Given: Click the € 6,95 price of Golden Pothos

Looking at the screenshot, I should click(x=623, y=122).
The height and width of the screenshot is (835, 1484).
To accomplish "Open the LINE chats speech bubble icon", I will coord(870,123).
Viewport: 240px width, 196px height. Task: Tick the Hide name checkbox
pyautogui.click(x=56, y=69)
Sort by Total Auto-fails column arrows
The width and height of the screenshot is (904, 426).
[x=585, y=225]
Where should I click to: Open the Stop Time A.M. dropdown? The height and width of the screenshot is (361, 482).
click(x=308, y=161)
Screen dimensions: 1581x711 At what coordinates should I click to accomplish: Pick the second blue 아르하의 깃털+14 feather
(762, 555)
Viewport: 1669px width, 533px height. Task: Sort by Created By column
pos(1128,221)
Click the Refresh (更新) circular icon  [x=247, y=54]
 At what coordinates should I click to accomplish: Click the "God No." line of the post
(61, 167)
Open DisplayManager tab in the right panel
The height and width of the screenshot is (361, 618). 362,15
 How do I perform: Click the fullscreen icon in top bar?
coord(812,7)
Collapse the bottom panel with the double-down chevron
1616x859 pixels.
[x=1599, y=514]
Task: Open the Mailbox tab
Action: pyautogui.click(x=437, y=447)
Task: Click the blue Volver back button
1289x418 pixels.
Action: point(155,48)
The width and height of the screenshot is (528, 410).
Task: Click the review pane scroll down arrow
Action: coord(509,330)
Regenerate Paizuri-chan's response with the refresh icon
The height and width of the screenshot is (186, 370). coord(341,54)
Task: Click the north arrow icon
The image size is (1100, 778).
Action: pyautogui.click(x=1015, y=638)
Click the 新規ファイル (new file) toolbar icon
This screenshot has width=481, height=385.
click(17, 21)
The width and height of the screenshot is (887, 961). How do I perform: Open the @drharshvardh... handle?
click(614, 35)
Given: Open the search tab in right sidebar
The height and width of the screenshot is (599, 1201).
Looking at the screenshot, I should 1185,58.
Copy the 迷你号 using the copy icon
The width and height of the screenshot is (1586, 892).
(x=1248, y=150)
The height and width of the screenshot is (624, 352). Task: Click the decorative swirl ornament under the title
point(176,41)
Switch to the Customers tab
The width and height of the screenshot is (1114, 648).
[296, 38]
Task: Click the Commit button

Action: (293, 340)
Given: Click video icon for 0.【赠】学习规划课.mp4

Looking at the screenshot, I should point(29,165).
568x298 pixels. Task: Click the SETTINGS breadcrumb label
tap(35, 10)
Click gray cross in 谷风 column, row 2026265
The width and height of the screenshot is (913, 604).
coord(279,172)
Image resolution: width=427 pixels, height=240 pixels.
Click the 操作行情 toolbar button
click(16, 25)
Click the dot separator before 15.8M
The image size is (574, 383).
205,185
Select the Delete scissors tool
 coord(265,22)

# [Exercise objective]
From the line that contains "The height and width of the screenshot is (624, 352)." to the last line of the material above, repeat every line exactly, keeping both the first and the last.

# [Your solution]
The height and width of the screenshot is (624, 352). Task: Click the decorative swirl ornament under the title
point(176,41)
Switch to the Customers tab
The width and height of the screenshot is (1114, 648).
[296, 38]
Task: Click the Commit button

Action: (293, 340)
Given: Click video icon for 0.【赠】学习规划课.mp4

Looking at the screenshot, I should point(29,165).
568x298 pixels. Task: Click the SETTINGS breadcrumb label
tap(35, 10)
Click gray cross in 谷风 column, row 2026265
The width and height of the screenshot is (913, 604).
coord(279,172)
Image resolution: width=427 pixels, height=240 pixels.
Click the 操作行情 toolbar button
click(16, 25)
Click the dot separator before 15.8M
The image size is (574, 383).
205,185
Select the Delete scissors tool
 coord(265,22)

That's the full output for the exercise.